DATA FOR ANALYSIS:
══════════

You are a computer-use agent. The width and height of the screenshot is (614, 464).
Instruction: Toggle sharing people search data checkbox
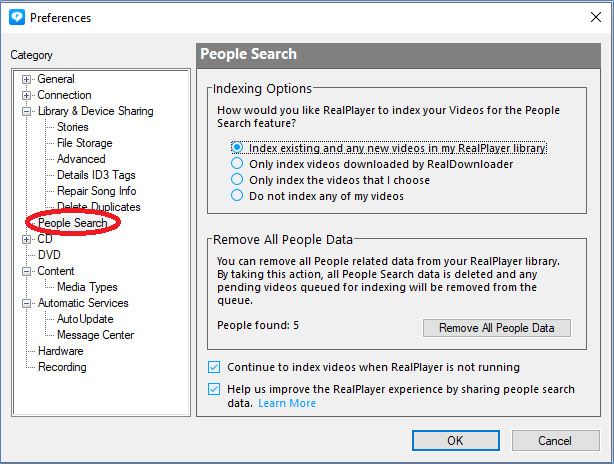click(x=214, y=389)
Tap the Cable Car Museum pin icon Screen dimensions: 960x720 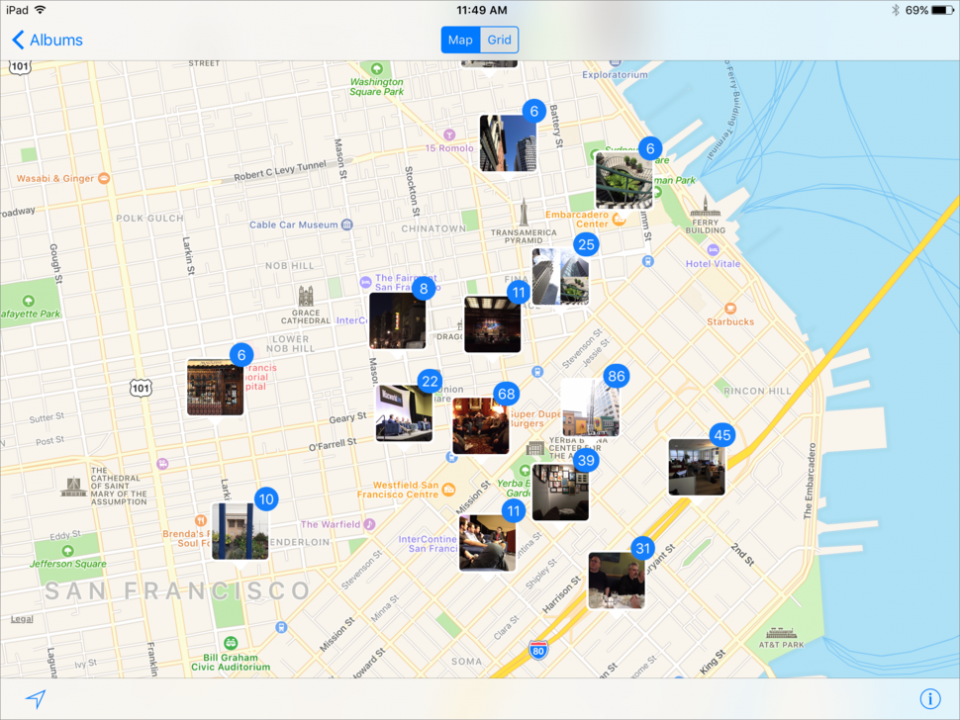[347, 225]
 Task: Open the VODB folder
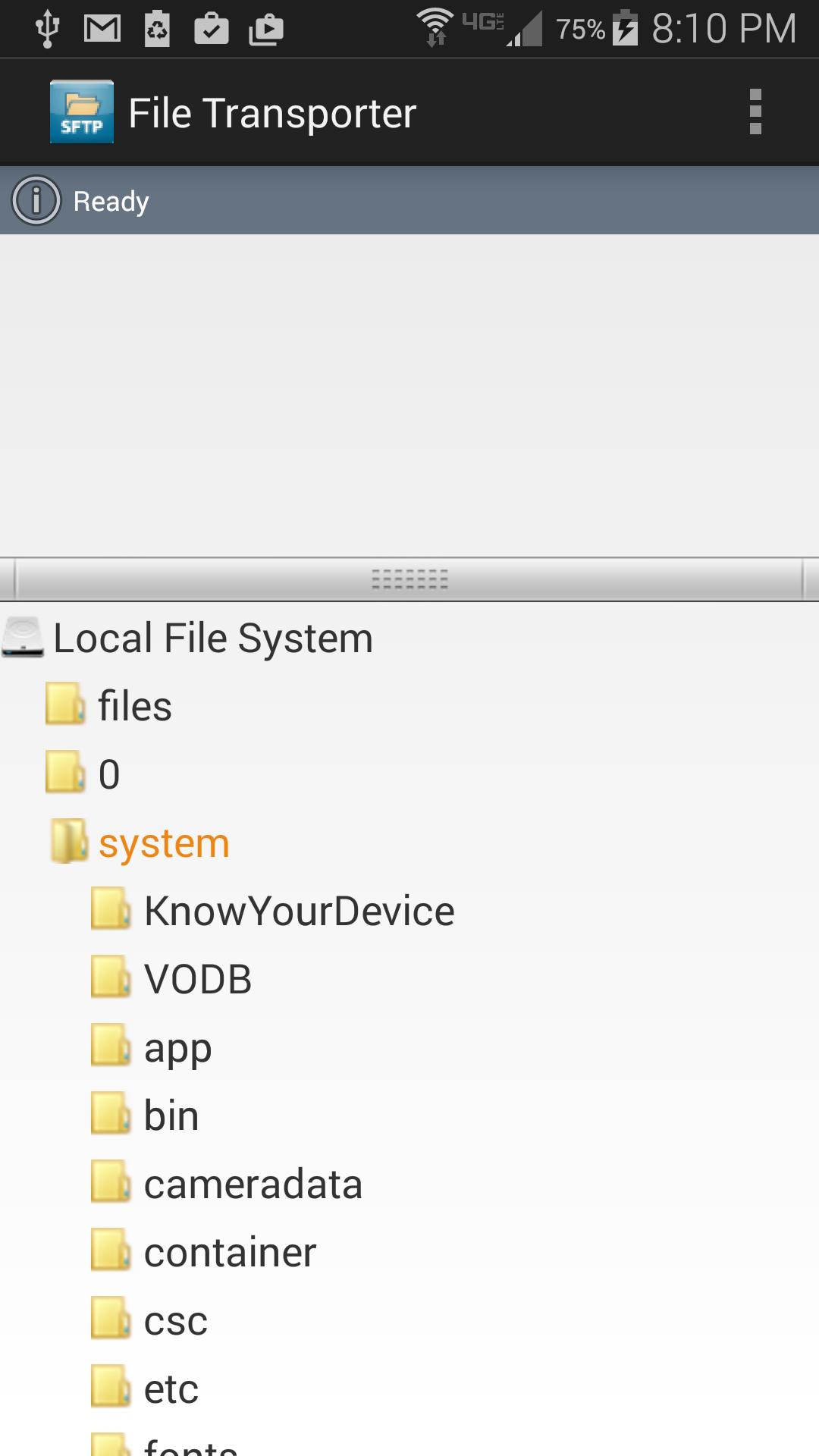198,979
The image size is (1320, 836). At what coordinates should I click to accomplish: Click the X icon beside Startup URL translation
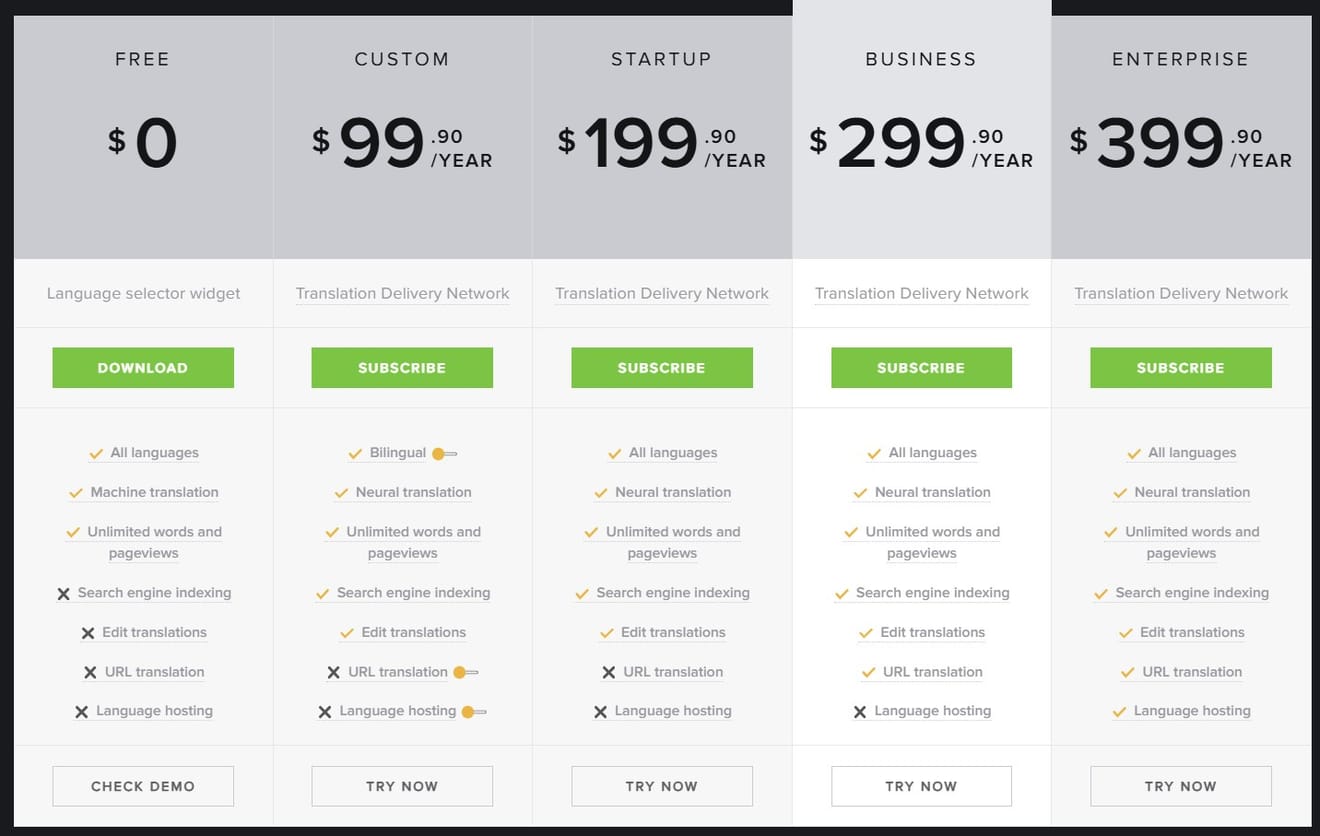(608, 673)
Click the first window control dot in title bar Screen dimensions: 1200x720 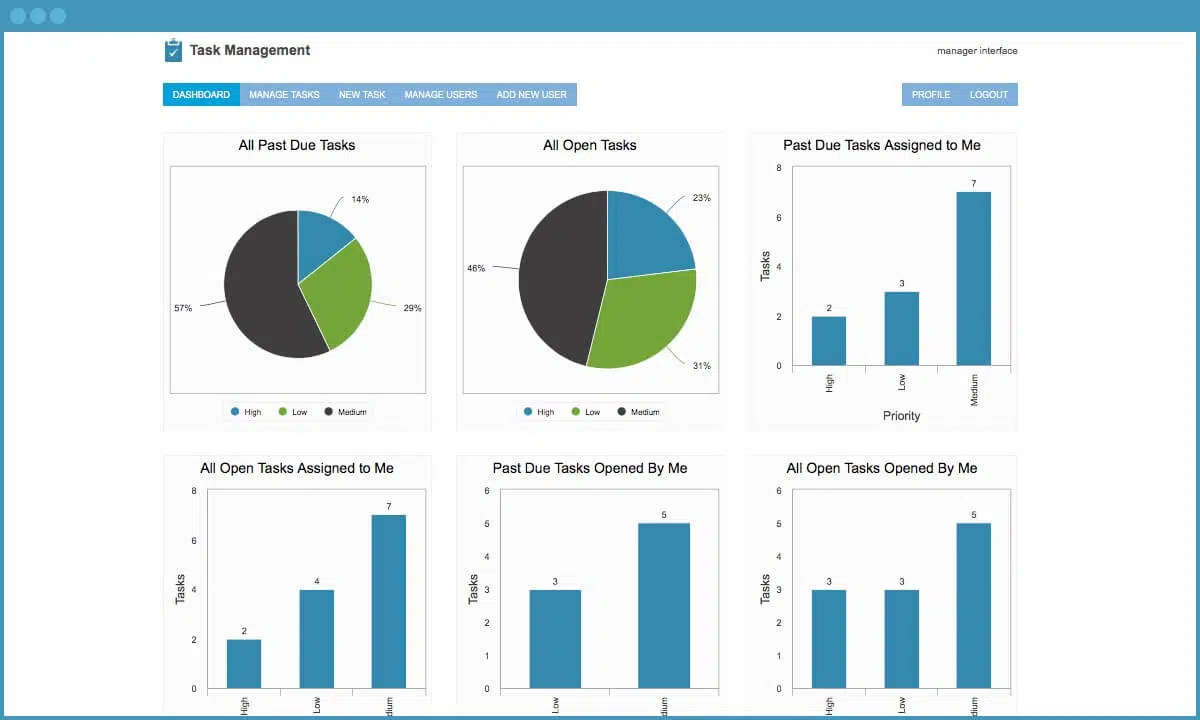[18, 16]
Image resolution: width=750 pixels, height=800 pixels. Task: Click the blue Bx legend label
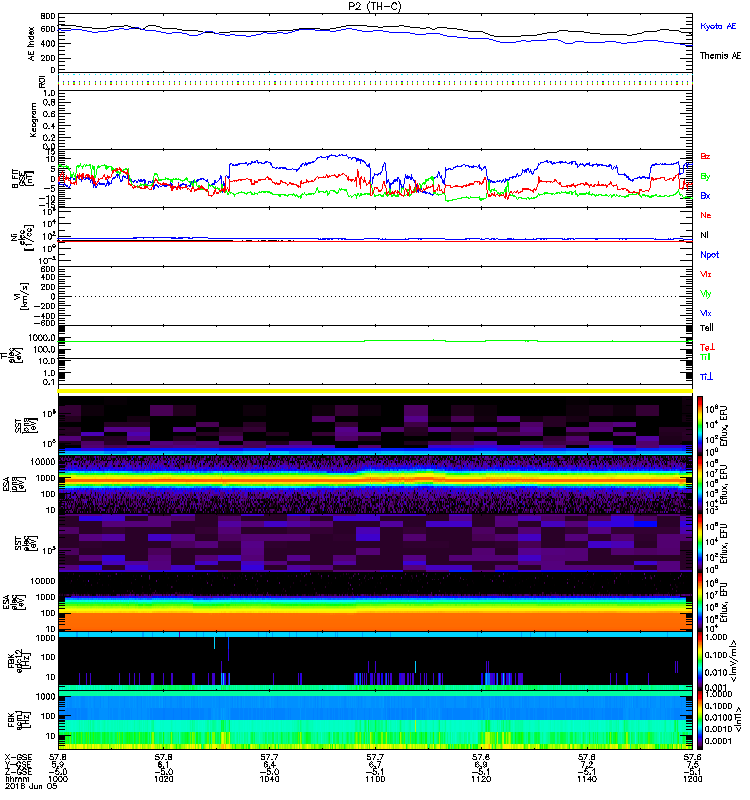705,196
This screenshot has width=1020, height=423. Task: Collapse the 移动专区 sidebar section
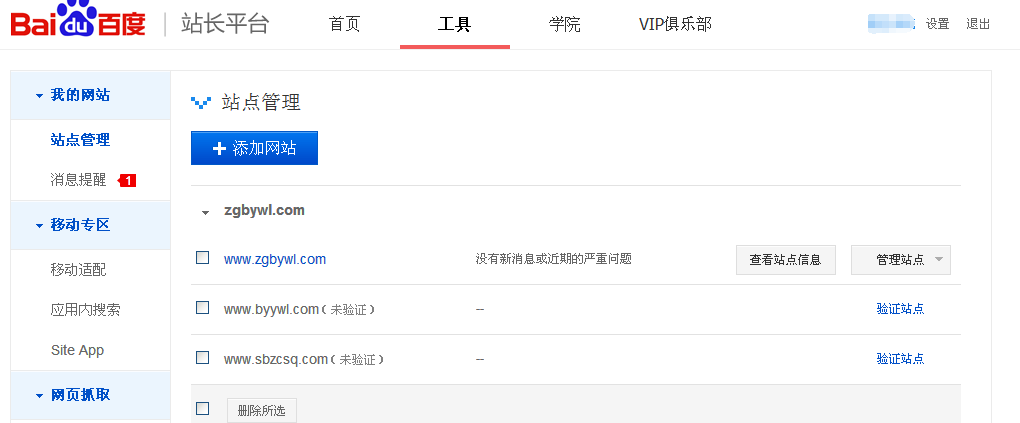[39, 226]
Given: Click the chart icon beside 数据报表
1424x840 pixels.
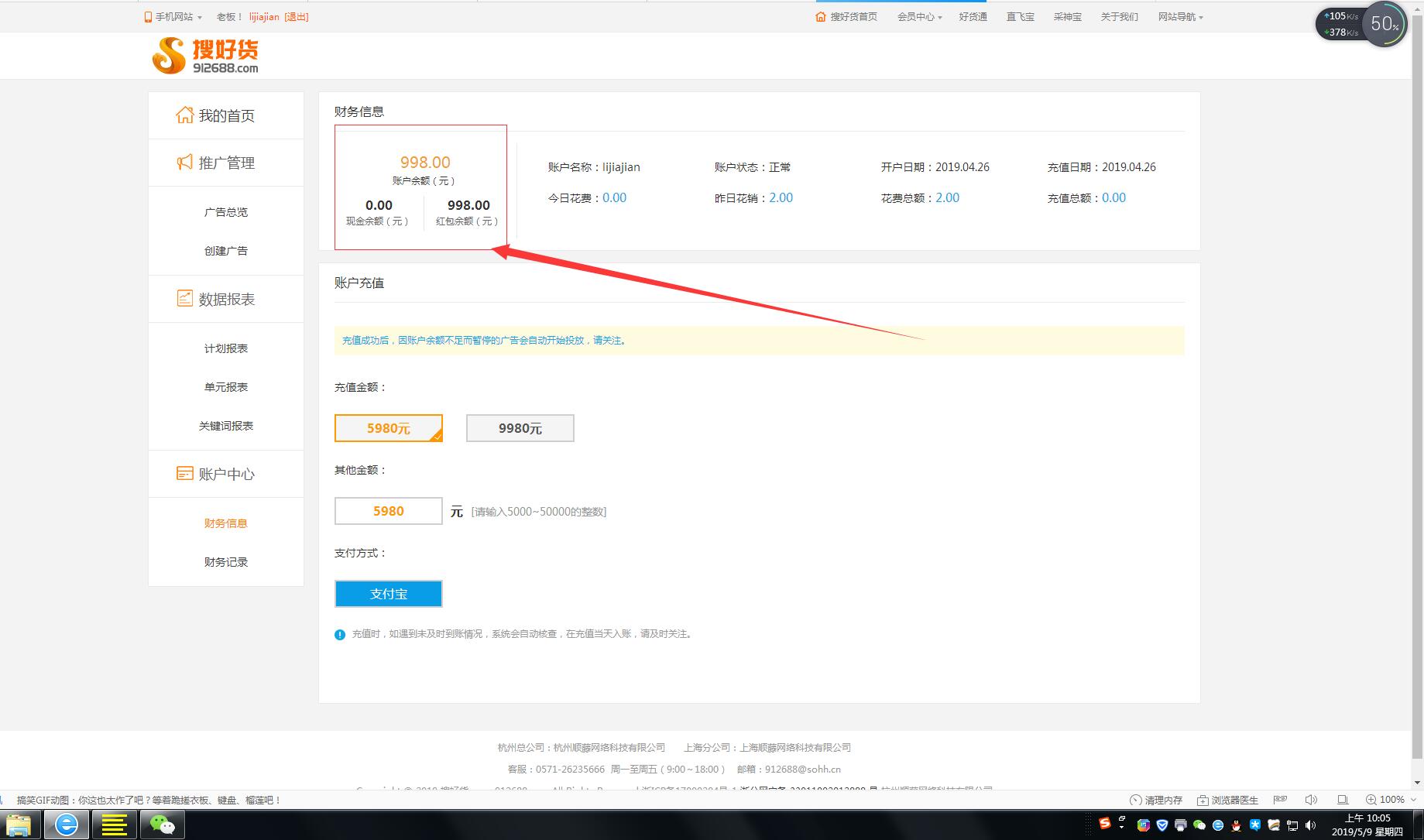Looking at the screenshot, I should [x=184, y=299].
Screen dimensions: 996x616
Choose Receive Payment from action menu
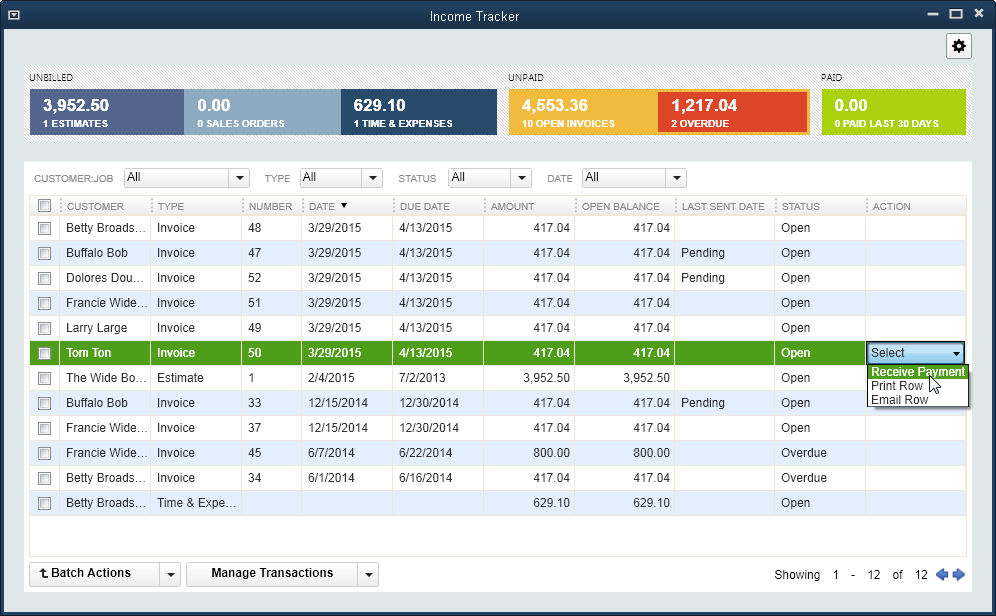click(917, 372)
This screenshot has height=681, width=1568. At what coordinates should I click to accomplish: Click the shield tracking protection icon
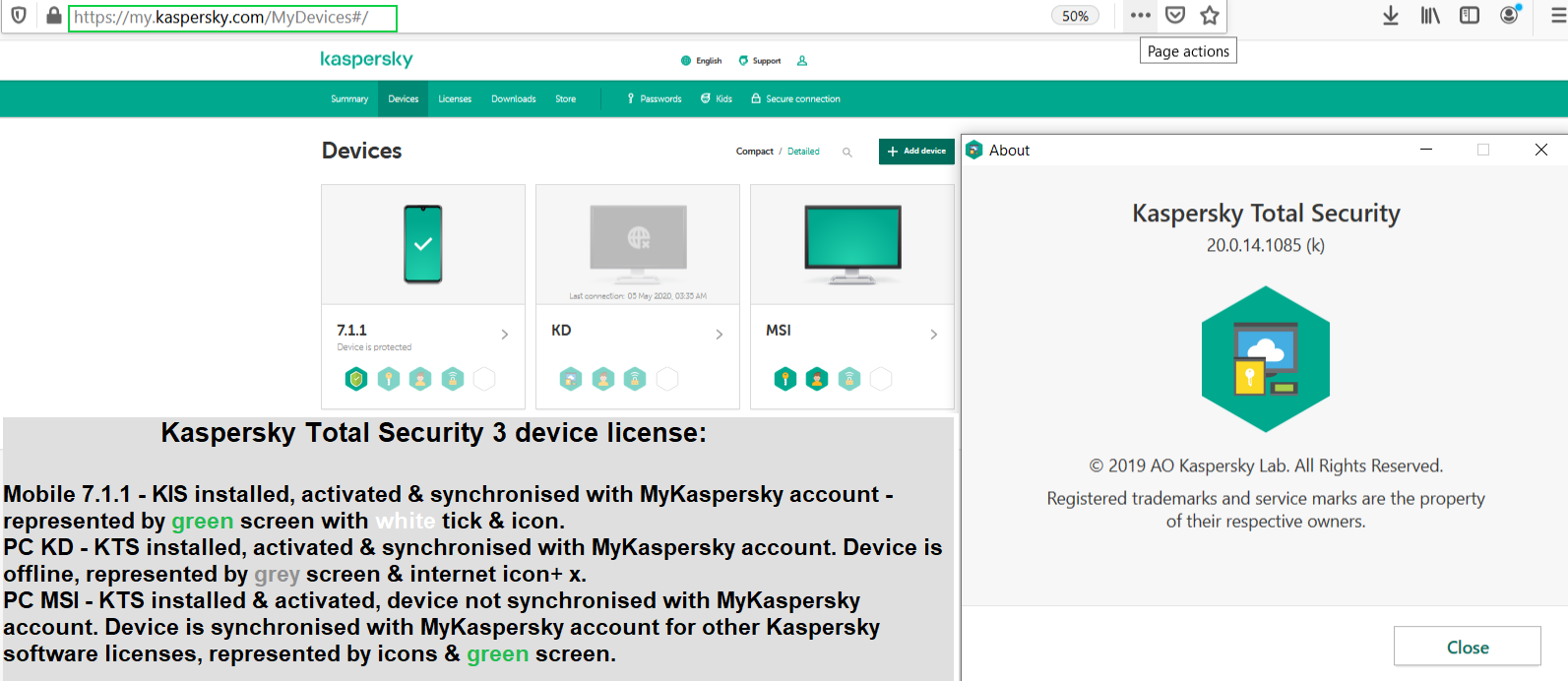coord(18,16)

══════════

TASK DETAILS:
Pictures are to be omitted. Output verbatim only the lines from the one holding "Screen dimensions: 996x616" through the end of the material, both included.

RESPONSE:
Screen dimensions: 996x616
Choose Receive Payment from action menu
click(917, 372)
This screenshot has height=681, width=1568. At what coordinates should I click to accomplish: Click the shield tracking protection icon
coord(18,16)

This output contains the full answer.